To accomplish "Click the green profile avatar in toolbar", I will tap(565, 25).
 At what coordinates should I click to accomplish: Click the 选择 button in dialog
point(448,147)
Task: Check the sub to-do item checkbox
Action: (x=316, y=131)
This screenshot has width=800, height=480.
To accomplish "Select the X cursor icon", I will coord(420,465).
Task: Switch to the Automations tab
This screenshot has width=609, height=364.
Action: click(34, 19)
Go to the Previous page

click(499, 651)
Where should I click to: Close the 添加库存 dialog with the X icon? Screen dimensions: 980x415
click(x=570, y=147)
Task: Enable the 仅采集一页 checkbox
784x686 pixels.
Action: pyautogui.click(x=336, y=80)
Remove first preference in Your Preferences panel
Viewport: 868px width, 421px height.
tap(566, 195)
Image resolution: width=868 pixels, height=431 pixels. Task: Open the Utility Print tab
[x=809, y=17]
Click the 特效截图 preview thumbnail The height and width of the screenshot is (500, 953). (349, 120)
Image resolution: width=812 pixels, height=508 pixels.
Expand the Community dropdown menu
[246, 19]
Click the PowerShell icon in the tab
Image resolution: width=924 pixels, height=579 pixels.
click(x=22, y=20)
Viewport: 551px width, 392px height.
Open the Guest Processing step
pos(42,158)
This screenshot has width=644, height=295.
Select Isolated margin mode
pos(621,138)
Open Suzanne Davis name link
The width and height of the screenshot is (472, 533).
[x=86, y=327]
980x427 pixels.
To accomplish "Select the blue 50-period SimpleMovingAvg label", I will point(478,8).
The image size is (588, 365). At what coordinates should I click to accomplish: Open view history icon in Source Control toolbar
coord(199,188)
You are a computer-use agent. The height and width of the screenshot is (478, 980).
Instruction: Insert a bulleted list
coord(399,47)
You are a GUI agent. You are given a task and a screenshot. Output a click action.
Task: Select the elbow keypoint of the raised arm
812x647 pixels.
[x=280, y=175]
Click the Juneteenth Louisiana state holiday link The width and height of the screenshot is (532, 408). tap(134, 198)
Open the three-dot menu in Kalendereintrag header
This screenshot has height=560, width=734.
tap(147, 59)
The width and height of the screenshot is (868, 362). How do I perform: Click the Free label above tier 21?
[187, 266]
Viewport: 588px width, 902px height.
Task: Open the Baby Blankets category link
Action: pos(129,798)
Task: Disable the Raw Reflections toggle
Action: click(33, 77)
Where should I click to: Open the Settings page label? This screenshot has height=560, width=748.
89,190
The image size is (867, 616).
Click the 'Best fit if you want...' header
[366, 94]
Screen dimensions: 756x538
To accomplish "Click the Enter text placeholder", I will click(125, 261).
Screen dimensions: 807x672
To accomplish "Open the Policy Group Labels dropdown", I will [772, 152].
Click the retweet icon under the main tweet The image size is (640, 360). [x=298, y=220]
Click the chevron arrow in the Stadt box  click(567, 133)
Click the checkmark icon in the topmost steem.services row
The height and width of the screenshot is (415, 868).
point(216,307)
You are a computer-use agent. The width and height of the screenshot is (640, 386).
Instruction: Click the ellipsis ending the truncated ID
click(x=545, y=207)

◆ ◆ ◆ ◆ ◆

> TASK DIRECTIONS
Your job is to copy all the records exactly.

> EXERCISE SOLUTION
To accomplish "Click the green profile avatar in toolbar", I will tap(565, 25).
 At what coordinates should I click to accomplish: Click the 选择 button in dialog
point(448,147)
Task: Check the sub to-do item checkbox
Action: (x=316, y=131)
This screenshot has width=800, height=480.
To accomplish "Select the X cursor icon", I will coord(420,465).
Task: Switch to the Automations tab
This screenshot has width=609, height=364.
Action: click(34, 19)
Go to the Previous page

click(499, 651)
Where should I click to: Close the 添加库存 dialog with the X icon? Screen dimensions: 980x415
click(x=570, y=147)
Task: Enable the 仅采集一页 checkbox
784x686 pixels.
Action: pyautogui.click(x=336, y=80)
Remove first preference in Your Preferences panel
Viewport: 868px width, 421px height.
tap(566, 195)
Image resolution: width=868 pixels, height=431 pixels. Task: Open the Utility Print tab
[x=809, y=17]
Click the 特效截图 preview thumbnail The height and width of the screenshot is (500, 953). (349, 120)
Image resolution: width=812 pixels, height=508 pixels.
Expand the Community dropdown menu
[246, 19]
Click the PowerShell icon in the tab
Image resolution: width=924 pixels, height=579 pixels.
click(x=22, y=20)
Viewport: 551px width, 392px height.
Open the Guest Processing step
pos(42,158)
This screenshot has width=644, height=295.
Select Isolated margin mode
pos(621,138)
Open Suzanne Davis name link
The width and height of the screenshot is (472, 533).
[x=86, y=327]
980x427 pixels.
To accomplish "Select the blue 50-period SimpleMovingAvg label", I will point(478,8).
The image size is (588, 365). At what coordinates should I click to accomplish: Open view history icon in Source Control toolbar
coord(199,188)
You are a computer-use agent. The height and width of the screenshot is (478, 980).
Instruction: Insert a bulleted list
coord(399,47)
You are a GUI agent. You are given a task and a screenshot. Output a click action.
Task: Select the elbow keypoint of the raised arm
812x647 pixels.
[x=280, y=175]
Click the Juneteenth Louisiana state holiday link The width and height of the screenshot is (532, 408). tap(134, 198)
Open the three-dot menu in Kalendereintrag header
This screenshot has height=560, width=734.
tap(147, 59)
The width and height of the screenshot is (868, 362). How do I perform: Click the Free label above tier 21?
[187, 266]
Viewport: 588px width, 902px height.
Task: Open the Baby Blankets category link
Action: pos(129,798)
Task: Disable the Raw Reflections toggle
Action: click(33, 77)
Where should I click to: Open the Settings page label? This screenshot has height=560, width=748.
89,190
The image size is (867, 616).
Click the 'Best fit if you want...' header
[366, 94]
Screen dimensions: 756x538
To accomplish "Click the Enter text placeholder", I will click(125, 261).
Screen dimensions: 807x672
To accomplish "Open the Policy Group Labels dropdown", I will [772, 152].
Click the retweet icon under the main tweet The image size is (640, 360). [x=298, y=220]
Click the chevron arrow in the Stadt box  click(567, 133)
Click the checkmark icon in the topmost steem.services row
The height and width of the screenshot is (415, 868).
point(216,307)
You are a computer-use agent. The width and height of the screenshot is (640, 386).
Instruction: Click the ellipsis ending the truncated ID
click(x=545, y=207)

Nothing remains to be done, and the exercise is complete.